Extract the items below, repeating the lines exactly as they appear, starting with the line containing "Open the flight" and ending with the line containing "tap(17, 236)", both included.

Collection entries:

START

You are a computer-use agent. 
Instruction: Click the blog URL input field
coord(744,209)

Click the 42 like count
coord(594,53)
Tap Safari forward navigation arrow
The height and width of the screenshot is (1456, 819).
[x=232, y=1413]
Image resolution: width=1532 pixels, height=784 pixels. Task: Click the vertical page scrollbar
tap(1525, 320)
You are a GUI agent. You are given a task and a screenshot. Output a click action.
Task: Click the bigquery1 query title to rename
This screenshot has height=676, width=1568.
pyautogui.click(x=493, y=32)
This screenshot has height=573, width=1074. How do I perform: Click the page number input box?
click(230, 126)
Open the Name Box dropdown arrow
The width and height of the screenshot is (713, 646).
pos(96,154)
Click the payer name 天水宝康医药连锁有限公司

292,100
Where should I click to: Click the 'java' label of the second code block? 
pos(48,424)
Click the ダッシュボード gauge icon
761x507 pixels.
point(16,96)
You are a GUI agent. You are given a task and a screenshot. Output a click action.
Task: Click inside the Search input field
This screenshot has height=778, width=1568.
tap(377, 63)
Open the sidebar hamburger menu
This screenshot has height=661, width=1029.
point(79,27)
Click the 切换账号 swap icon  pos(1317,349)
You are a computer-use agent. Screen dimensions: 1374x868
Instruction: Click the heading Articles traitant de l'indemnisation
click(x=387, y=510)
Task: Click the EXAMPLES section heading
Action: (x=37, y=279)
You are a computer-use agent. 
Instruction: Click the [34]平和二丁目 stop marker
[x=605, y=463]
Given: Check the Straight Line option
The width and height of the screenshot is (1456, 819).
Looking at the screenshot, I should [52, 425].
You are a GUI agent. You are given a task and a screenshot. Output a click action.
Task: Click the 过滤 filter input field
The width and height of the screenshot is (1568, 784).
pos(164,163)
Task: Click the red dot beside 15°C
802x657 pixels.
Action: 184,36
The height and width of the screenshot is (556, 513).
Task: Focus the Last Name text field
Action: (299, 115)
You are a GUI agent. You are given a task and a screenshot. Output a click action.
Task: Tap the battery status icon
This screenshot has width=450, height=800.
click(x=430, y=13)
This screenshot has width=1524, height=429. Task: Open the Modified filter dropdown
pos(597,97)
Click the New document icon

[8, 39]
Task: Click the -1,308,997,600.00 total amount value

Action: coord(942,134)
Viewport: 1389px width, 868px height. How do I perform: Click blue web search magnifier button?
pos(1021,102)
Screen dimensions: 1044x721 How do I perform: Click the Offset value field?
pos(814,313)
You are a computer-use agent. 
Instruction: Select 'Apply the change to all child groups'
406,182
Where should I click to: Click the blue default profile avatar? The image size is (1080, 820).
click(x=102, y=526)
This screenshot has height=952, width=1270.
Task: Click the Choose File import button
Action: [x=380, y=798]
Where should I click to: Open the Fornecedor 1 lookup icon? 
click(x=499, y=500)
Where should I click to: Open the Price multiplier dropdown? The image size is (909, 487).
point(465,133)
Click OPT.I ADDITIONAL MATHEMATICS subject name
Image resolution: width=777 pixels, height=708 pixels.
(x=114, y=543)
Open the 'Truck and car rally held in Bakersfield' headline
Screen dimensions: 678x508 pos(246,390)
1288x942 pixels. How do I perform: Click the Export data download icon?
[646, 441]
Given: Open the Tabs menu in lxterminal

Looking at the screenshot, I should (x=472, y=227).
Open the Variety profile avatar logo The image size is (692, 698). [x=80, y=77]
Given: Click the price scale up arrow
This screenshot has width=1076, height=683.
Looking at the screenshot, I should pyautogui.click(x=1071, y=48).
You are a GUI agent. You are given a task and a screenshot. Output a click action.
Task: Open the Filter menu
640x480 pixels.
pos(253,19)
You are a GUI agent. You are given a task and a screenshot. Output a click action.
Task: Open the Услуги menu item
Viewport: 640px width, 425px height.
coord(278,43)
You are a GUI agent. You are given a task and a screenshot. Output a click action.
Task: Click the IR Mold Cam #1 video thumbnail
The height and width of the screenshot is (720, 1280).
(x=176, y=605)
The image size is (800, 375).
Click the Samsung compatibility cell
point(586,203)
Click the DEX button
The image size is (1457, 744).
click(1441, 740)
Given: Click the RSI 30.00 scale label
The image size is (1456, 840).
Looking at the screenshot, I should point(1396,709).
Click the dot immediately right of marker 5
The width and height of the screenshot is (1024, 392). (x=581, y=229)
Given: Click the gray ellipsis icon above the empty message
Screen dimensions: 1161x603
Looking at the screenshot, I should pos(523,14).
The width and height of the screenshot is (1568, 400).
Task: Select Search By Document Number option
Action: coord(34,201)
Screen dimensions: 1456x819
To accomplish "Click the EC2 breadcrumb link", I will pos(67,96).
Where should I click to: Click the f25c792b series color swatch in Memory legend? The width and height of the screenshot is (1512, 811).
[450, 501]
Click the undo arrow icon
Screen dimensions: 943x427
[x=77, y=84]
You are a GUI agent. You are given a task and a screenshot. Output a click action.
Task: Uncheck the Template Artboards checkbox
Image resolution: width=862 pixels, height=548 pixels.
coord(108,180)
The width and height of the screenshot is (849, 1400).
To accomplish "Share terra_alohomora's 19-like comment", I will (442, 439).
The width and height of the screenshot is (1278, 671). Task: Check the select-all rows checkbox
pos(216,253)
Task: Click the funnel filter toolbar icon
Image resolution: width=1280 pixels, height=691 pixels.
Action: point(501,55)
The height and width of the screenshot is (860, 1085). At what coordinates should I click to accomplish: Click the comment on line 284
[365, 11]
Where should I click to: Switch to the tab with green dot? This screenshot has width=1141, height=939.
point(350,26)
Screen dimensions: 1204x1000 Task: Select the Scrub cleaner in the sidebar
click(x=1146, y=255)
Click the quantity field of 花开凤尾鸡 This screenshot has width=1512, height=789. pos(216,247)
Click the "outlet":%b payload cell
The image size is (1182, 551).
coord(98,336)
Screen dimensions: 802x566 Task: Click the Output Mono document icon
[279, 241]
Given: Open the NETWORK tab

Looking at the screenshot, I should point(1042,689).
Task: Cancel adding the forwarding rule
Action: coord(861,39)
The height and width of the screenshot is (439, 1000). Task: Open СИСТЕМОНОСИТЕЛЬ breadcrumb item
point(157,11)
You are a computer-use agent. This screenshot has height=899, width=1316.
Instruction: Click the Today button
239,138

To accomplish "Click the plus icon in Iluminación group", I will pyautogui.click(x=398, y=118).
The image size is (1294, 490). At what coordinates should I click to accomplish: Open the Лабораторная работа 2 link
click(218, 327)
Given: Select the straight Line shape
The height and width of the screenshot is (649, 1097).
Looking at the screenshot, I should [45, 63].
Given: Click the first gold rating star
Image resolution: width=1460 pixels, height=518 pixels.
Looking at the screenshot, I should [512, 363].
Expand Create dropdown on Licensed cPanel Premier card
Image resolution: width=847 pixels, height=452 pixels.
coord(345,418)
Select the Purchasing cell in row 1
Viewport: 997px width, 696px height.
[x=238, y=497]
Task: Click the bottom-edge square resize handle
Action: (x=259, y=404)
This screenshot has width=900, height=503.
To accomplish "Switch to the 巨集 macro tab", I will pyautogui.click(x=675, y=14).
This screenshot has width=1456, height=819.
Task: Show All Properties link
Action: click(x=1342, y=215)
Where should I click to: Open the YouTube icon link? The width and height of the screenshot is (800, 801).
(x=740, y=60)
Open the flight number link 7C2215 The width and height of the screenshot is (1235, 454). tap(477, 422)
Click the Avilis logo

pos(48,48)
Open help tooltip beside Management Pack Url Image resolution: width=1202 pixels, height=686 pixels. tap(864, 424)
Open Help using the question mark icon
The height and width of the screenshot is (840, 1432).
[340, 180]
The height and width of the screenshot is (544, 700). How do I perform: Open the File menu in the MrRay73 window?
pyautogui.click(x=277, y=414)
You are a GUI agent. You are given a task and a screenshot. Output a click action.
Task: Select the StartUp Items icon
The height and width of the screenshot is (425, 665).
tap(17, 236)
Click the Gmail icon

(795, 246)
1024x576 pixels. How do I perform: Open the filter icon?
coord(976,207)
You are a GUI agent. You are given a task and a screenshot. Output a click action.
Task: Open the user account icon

END

Exercise answer »
Open the flight number link 7C2215 The width and height of the screenshot is (1235, 454). tap(477, 422)
Click the Avilis logo

pos(48,48)
Open help tooltip beside Management Pack Url Image resolution: width=1202 pixels, height=686 pixels. tap(864, 424)
Open Help using the question mark icon
The height and width of the screenshot is (840, 1432).
[340, 180]
The height and width of the screenshot is (544, 700). How do I perform: Open the File menu in the MrRay73 window?
pyautogui.click(x=277, y=414)
You are a GUI agent. You are given a task and a screenshot. Output a click action.
Task: Select the StartUp Items icon
The height and width of the screenshot is (425, 665).
tap(17, 236)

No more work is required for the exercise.